+++ EXTRACTED ENTRIES +++

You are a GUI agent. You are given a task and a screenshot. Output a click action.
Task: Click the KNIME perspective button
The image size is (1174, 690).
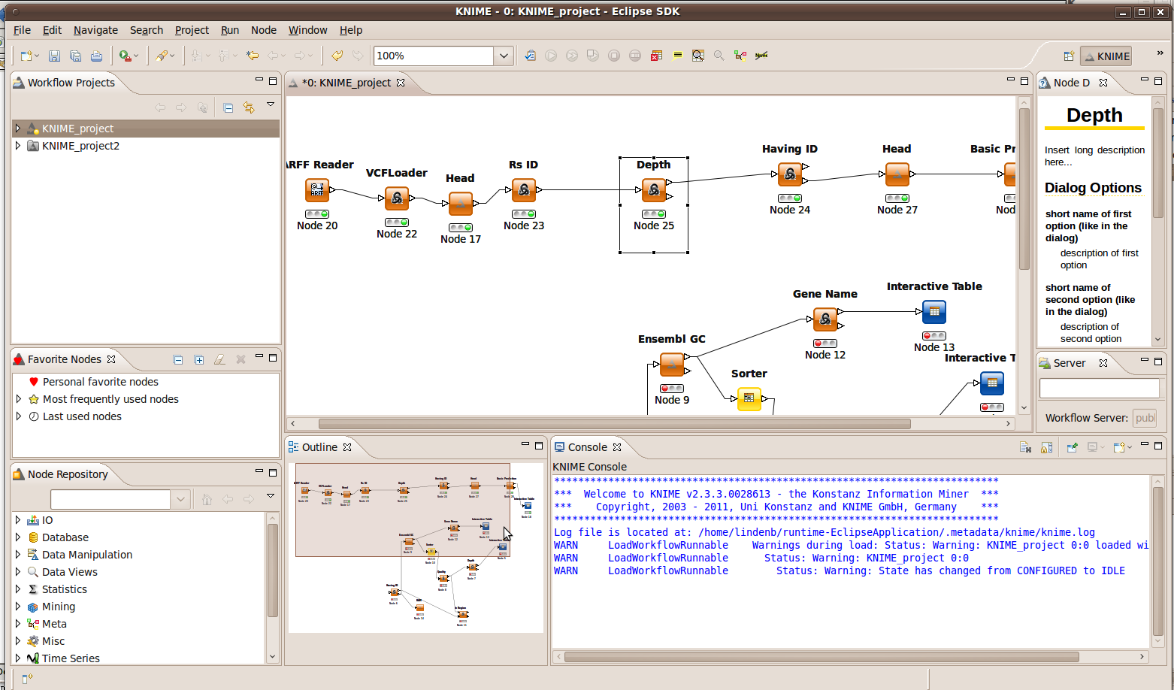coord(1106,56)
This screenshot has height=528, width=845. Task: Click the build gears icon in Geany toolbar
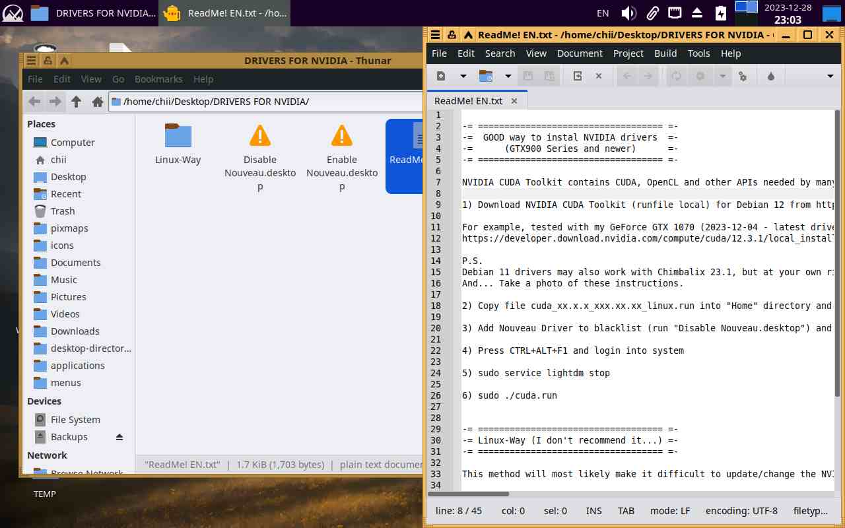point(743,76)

+++
+++ EXTRACTED ENTRIES +++

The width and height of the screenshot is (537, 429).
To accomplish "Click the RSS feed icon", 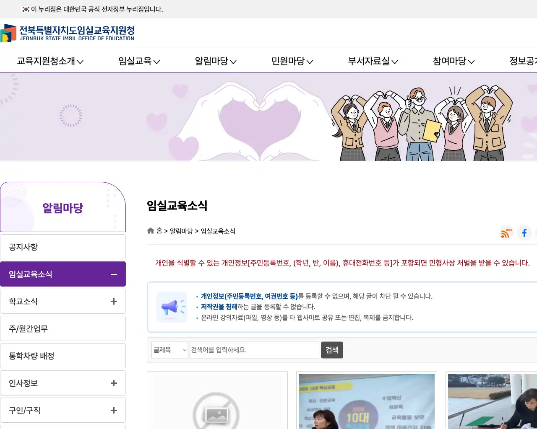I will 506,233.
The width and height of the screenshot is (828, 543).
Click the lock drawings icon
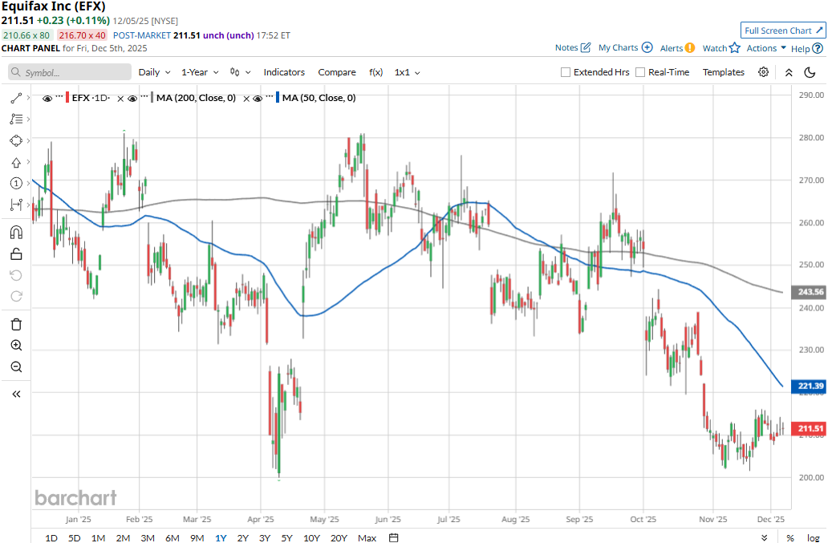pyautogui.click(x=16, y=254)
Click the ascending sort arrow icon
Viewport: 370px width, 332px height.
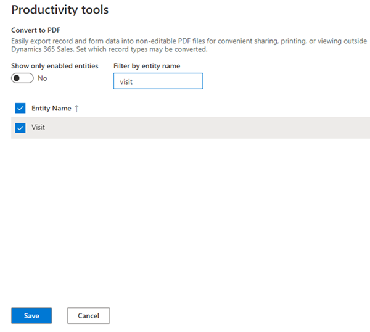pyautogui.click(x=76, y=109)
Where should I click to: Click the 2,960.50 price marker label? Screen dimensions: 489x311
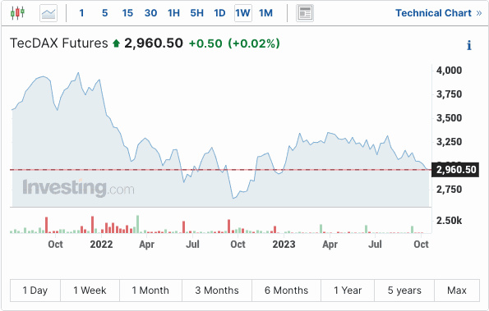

+++
+++ EXTRACTED ENTRIES +++

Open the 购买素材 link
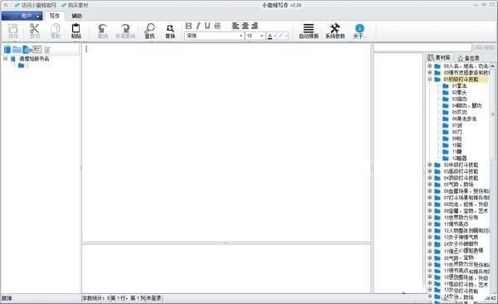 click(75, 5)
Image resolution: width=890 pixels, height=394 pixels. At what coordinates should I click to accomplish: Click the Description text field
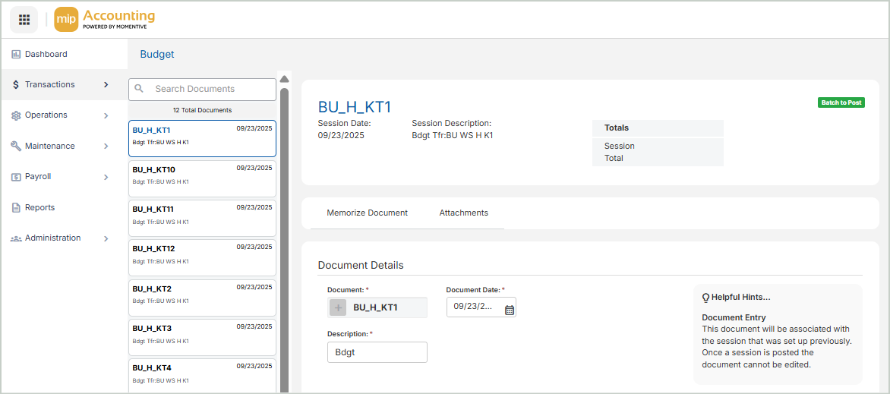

+++

ACTION ITEM: For every line in the data above that holds "should", return the line itself.

WRITTEN SOLUTION:
Where should I click to: Click the 2,960.50 price marker label? Screen dimensions: 489x311
Image resolution: width=890 pixels, height=394 pixels. At what coordinates should I click to accomplish: Click the Description text field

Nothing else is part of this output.